Task details:
Make an exact copy of the records, and keep the pictures out of it.

Data provided:

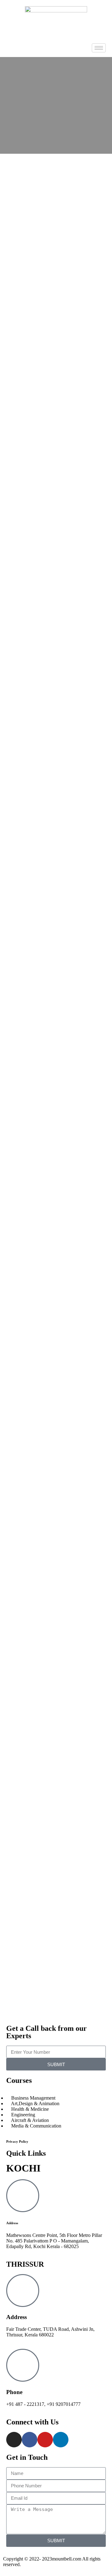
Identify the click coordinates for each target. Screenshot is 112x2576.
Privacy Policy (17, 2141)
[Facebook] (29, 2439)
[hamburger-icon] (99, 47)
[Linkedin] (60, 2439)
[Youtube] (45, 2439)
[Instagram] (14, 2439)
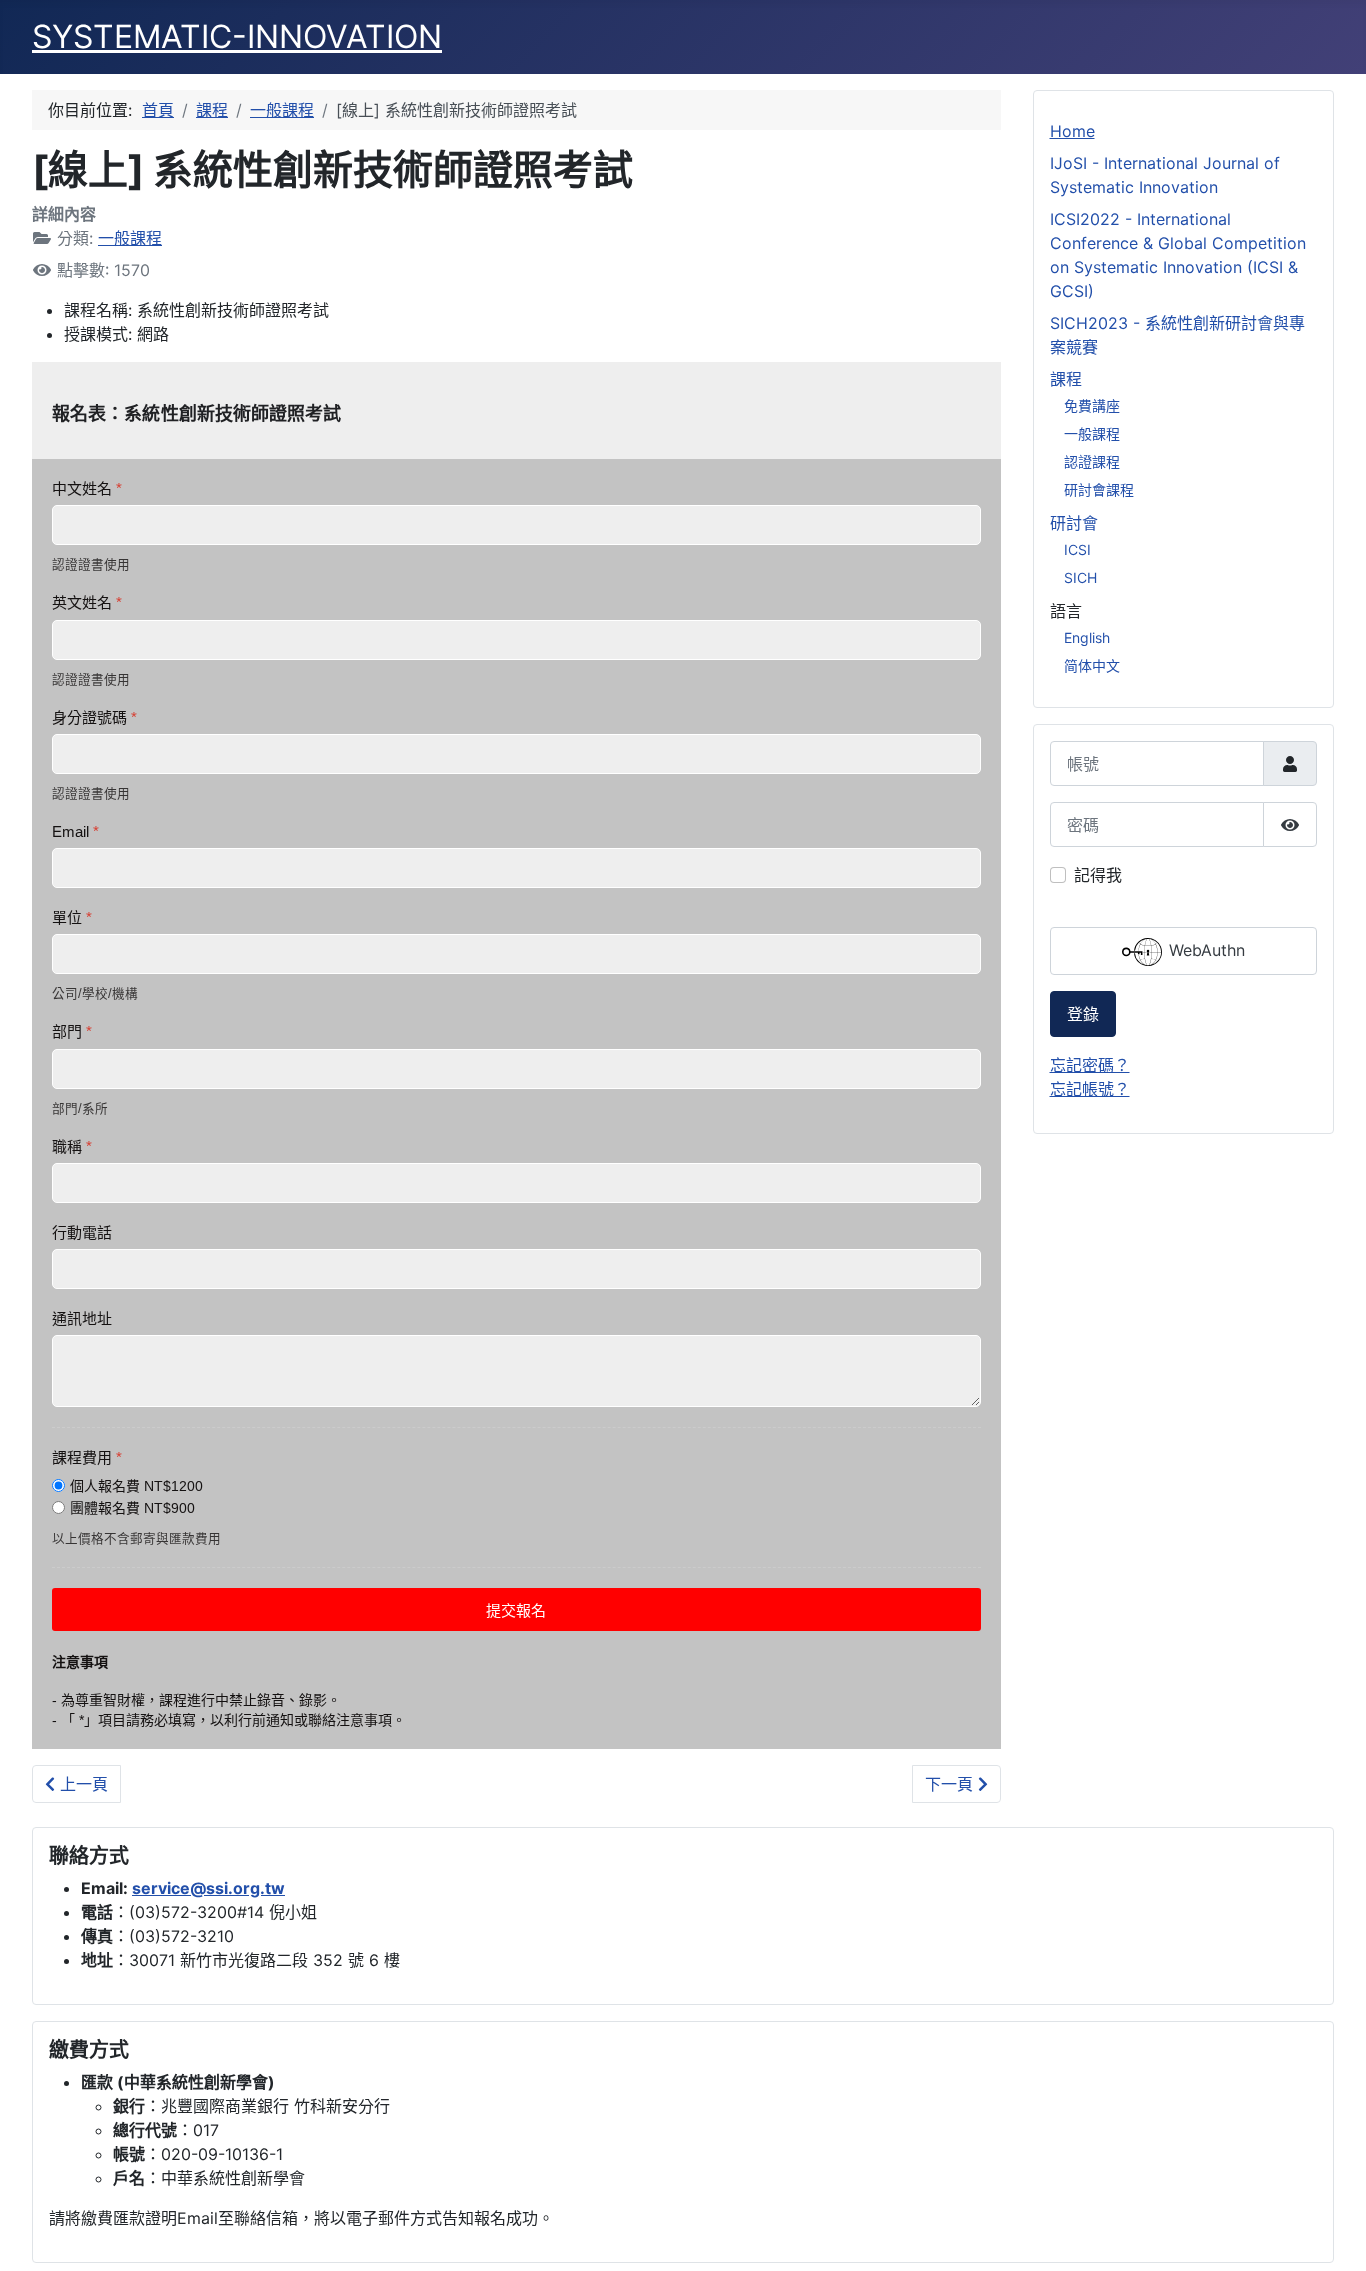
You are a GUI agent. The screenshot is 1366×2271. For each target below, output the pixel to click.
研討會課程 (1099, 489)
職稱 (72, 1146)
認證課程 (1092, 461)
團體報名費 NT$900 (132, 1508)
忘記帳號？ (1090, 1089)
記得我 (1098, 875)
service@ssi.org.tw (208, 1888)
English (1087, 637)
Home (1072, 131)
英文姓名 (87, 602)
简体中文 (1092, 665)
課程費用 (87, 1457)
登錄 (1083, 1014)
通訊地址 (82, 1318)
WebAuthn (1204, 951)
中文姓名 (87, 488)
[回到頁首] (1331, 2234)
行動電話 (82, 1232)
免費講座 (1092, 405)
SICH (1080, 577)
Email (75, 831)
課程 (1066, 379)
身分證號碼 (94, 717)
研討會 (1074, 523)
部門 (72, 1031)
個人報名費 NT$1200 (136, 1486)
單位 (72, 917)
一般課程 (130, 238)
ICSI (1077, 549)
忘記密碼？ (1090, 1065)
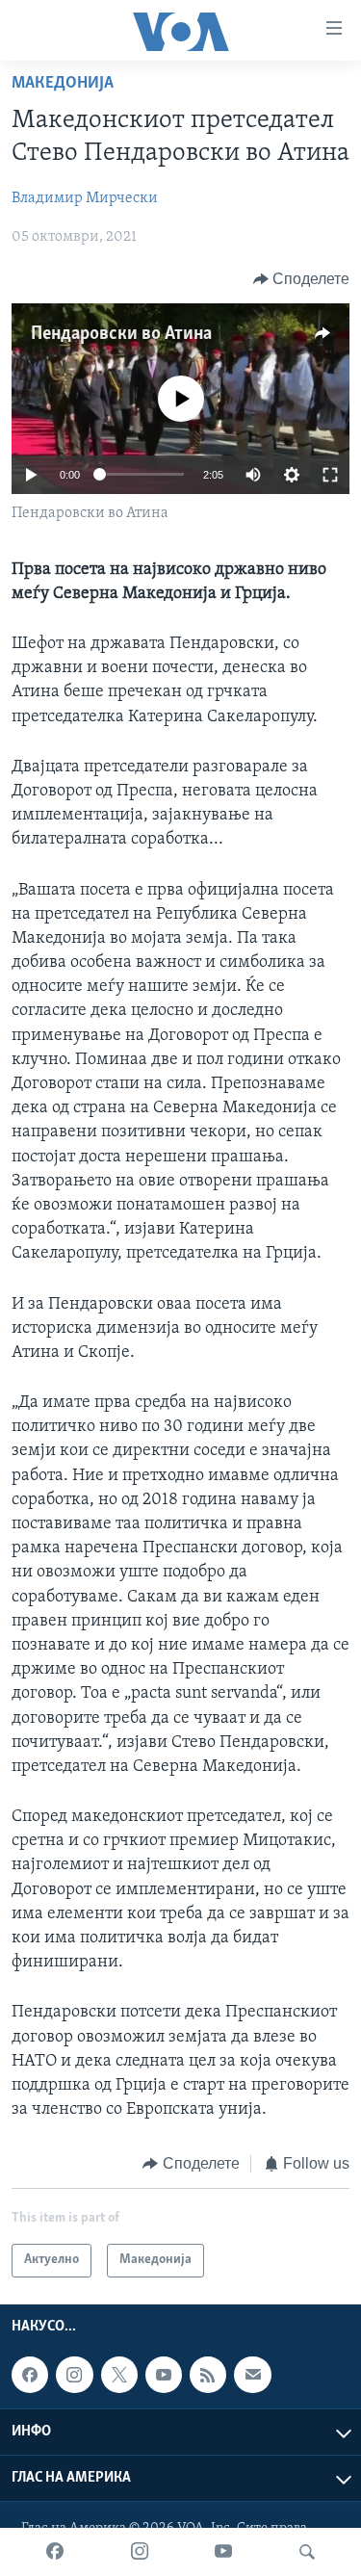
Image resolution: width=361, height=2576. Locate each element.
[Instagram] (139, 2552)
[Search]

Output for this exercise:
Identify the click coordinates for each target. Screenshot is 112x2576.
Privacy Policy (17, 2141)
[Facebook] (29, 2439)
[hamburger-icon] (99, 47)
[Linkedin] (60, 2439)
[Youtube] (45, 2439)
[Instagram] (14, 2439)
You are a GUI agent. The screenshot is 1366×2271. For each target below, output the pixel to click.
研討會課程 (1099, 489)
職稱 (72, 1146)
認證課程 (1092, 461)
團體報名費 NT$900 (132, 1508)
忘記帳號？ (1090, 1089)
記得我 (1098, 875)
service@ssi.org.tw (208, 1888)
English (1087, 637)
Home (1072, 131)
英文姓名 (87, 602)
简体中文 (1092, 665)
課程費用 (87, 1457)
登錄 (1083, 1014)
通訊地址 (82, 1318)
WebAuthn (1204, 951)
中文姓名 (87, 488)
[回到頁首] (1331, 2234)
行動電話 (82, 1232)
免費講座 (1092, 405)
SICH (1080, 577)
Email (75, 831)
課程 (1066, 379)
身分證號碼 (94, 717)
研討會 (1074, 523)
部門 (72, 1031)
個人報名費 NT$1200 (136, 1486)
單位 (72, 917)
一般課程 (130, 238)
ICSI (1077, 549)
忘記密碼？ (1090, 1065)
Image resolution: width=361, height=2576. Locate each element.
[Instagram] (139, 2552)
[Search]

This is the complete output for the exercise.